# Project Title
### Data Engineering Capstone Project

#### Project Summary
 This purpose of the project is to build a data pipeline and warehouse that will serve as the source of data for analysing the relationship of population density and green house emission on global land temeperatures.

The project follows the follow steps:
* Step 1: Scope the Project and Gather Data
* Step 2: Explore and Assess the Data
* Step 3: Define the Data Model
* Step 4: Run ETL to Model the Data
* Step 5: Complete Project Write Up

In [3]:
# Do all imports and installs here
import pandas as pd

## Scope
Over the years, the emissions of green house gases like C02, Methane, e.t.c has greatly affected the ozone layer, depleting it, resulting in the green house effect, an increase in climatic temperatures or global warning. The effect of this cannot be overstated as seen in defrosting of ice layers, increased wiild fires, water shortage, heat waves and others. This green house gases emissions comes form automobiles, industrial actions like crude oil processing and domestic actions like coal burning.
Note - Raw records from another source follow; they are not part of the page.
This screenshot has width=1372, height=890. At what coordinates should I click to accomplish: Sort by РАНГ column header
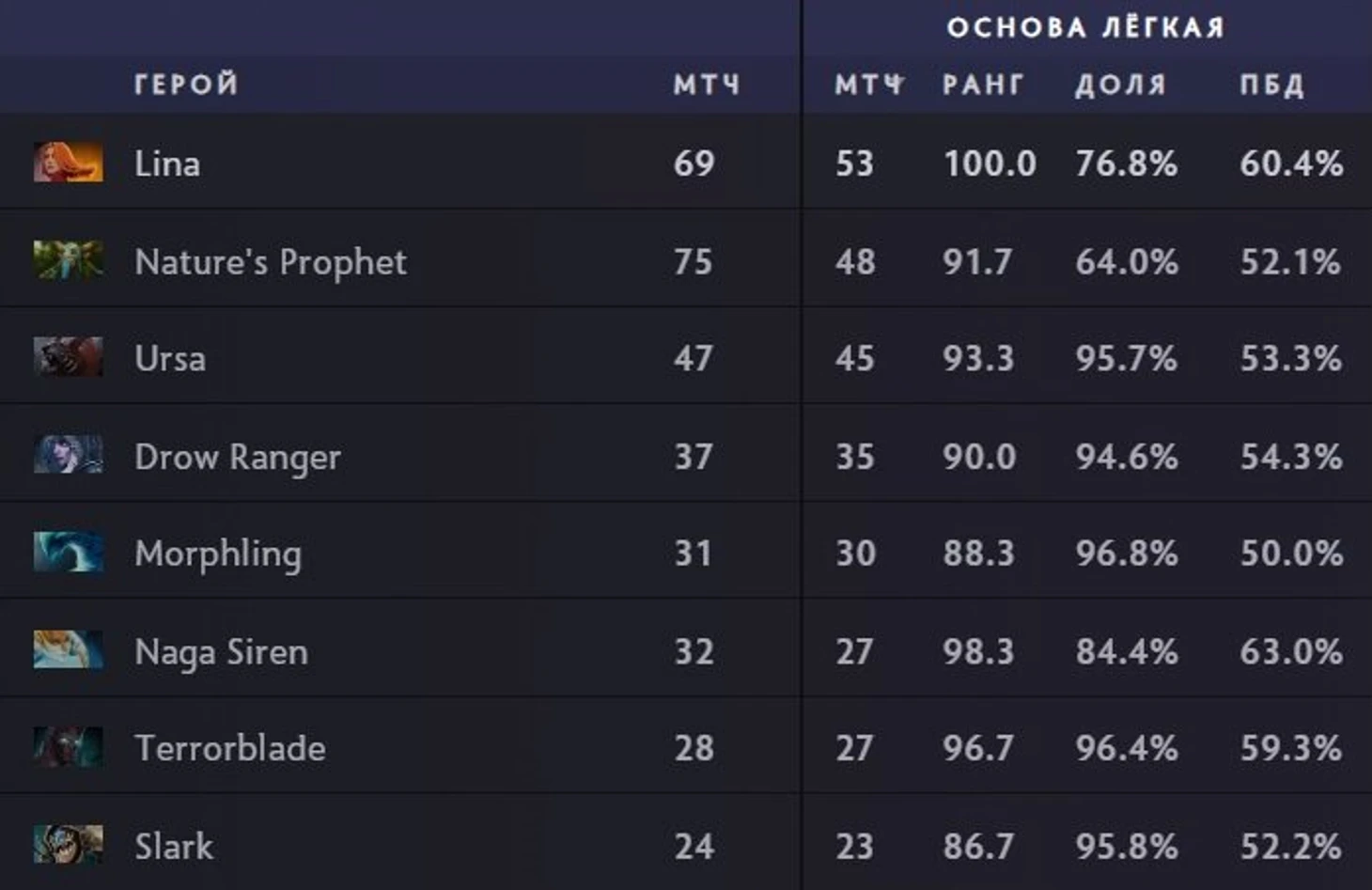pos(983,85)
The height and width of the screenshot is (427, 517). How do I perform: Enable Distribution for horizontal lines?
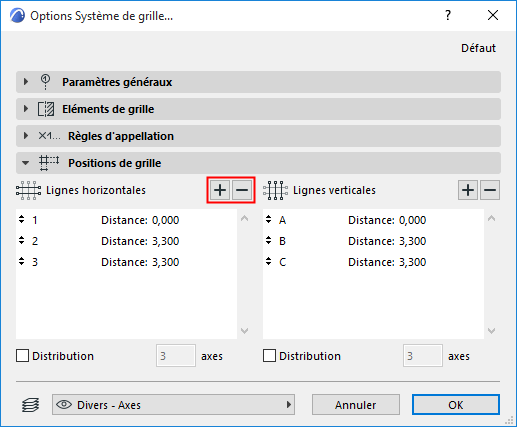click(22, 356)

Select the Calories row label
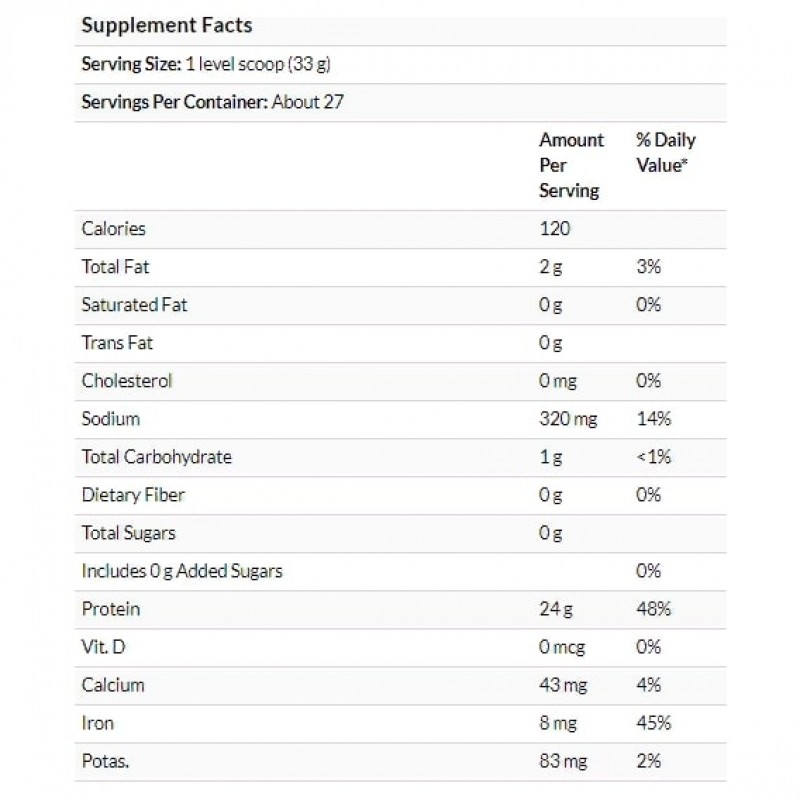pos(113,229)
The increase in global temperatures (climate change) has been a great source of concern in this decade with many countries signing pacts in order to reduced human actions that aids global warming. Studies has also shown that an increase in population density has an effect on the surface temperatures.

The aim of the project is to create a data warehouse containing structured data can be used by a data science team to investigate the effect of greeen house gases emissions and population density on climatic temperatures in countries over years. 

In carrying out this project, the following steps are taken:

- Gather Land temperature, Green house Emissions, and Population Density data over a period of years
- Carry out exploratory data analysis of the data
- Create a conceptual data model for saving the data into a warehouse
- Carry out ETL process using Spark and save files locally in Parquet format
- Move data into Redshift data warehouse.
- Build a data pipeline using Apache Airflow to carry automate the two previous steps and carry out quality checks


## Data Acquisition

The data for this project was gotten from four sources. This varied sources is then aggregated at the ETL stage.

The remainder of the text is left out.